* **Task requirements**:
a: According to the passage on marriage rights, in what year was the 14th Amendment originally designed?
b: From the passage on marriage rights, copy the part that starts with the words "Marriage is one" and ends with "by the State.", word for word.

Marriage is one of the ‘basic civil rights of man,’ fundamental to our very existence and survival…To deny this fundamental freedom on so unsupportable a basis as the racial classifications embodied in these statutes, classifications so directly subversive of the principle of equality at the heart of the Fourteenth Amendment, is surely to deprive all the State’s citizens of liberty without due process of law…Under our Constitution, the freedom to marry, or not marry, a person…resides with the individual and cannot be infringed by the State.

It has now long been accepted that African-Americans and whites are equal, that women are deserving of their full emancipation: right to vote, right to choose and right to equal pay for equal work, yet gay rights – particularly the right to marry – remains an unsettled question in the halls of our legal establishment.

The federal lawsuit can be understood in laymen’s terms to answer the simple question of whether the civil rights protections of the United States extend to protect gay and lesbian men and women in their personal, individual and familial pursuits of life, liberty and the pursuit of happiness. Of course, the 14th Amendment was originally designed in 1868 to protect the freed African-American slaves and their offspring.

* **Listed records**:

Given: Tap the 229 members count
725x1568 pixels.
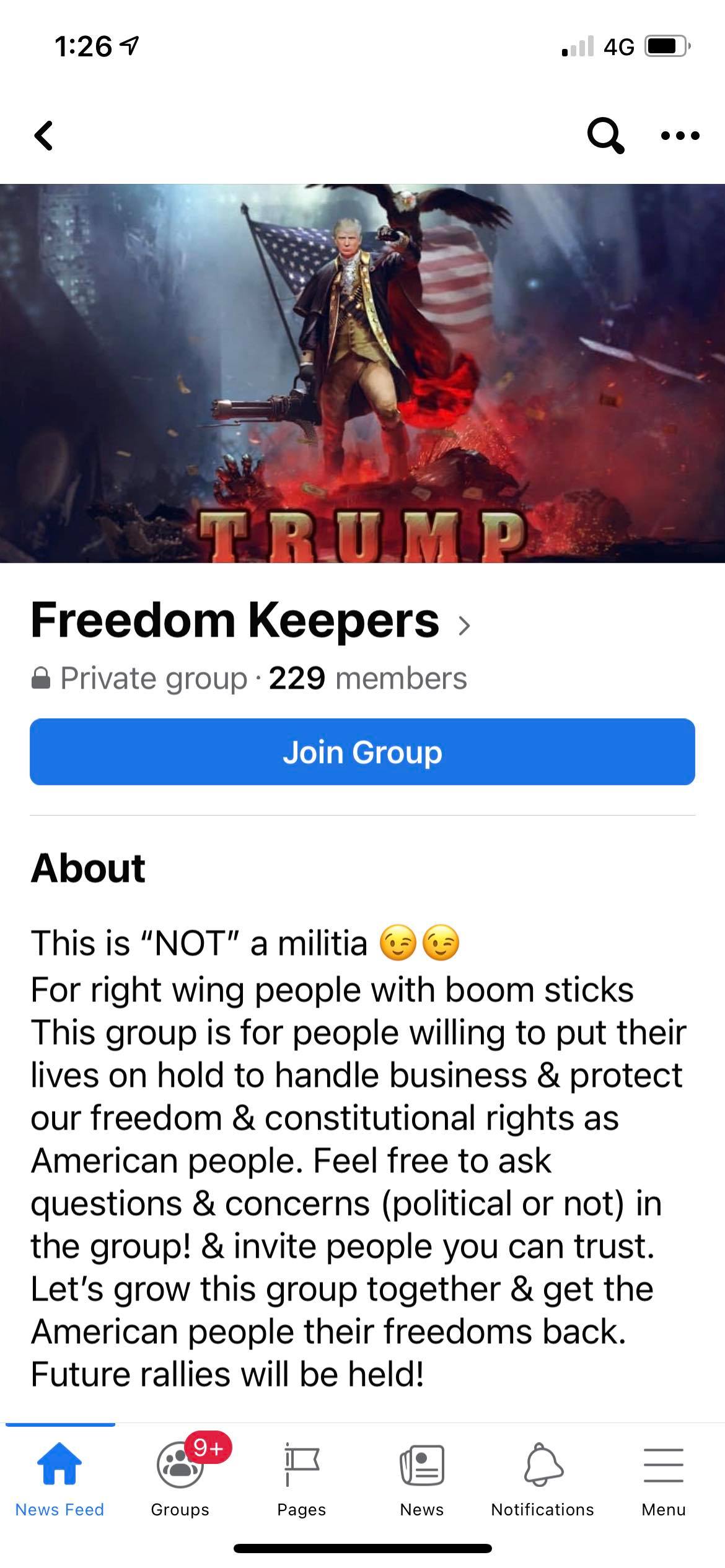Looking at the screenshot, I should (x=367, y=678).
...
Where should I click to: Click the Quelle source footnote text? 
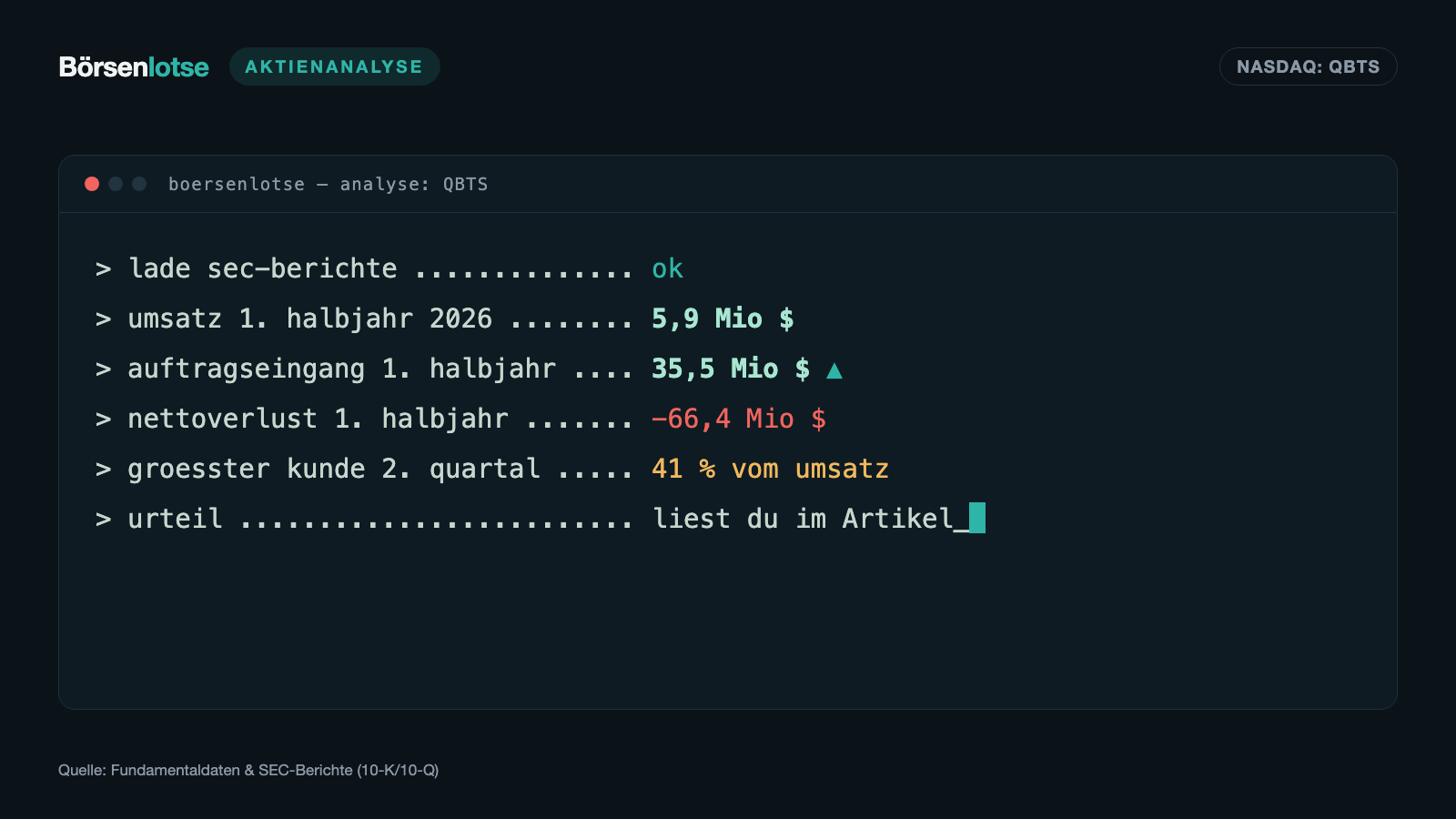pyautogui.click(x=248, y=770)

* **Solutions below**:
a: 1868

b:
Marriage is one of the ‘basic civil rights of man,’ fundamental to our very existence and survival…To deny this fundamental freedom on so unsupportable a basis as the racial classifications embodied in these statutes, classifications so directly subversive of the principle of equality at the heart of the Fourteenth Amendment, is surely to deprive all the State’s citizens of liberty without due process of law…Under our Constitution, the freedom to marry, or not marry, a person…resides with the individual and cannot be infringed by the State.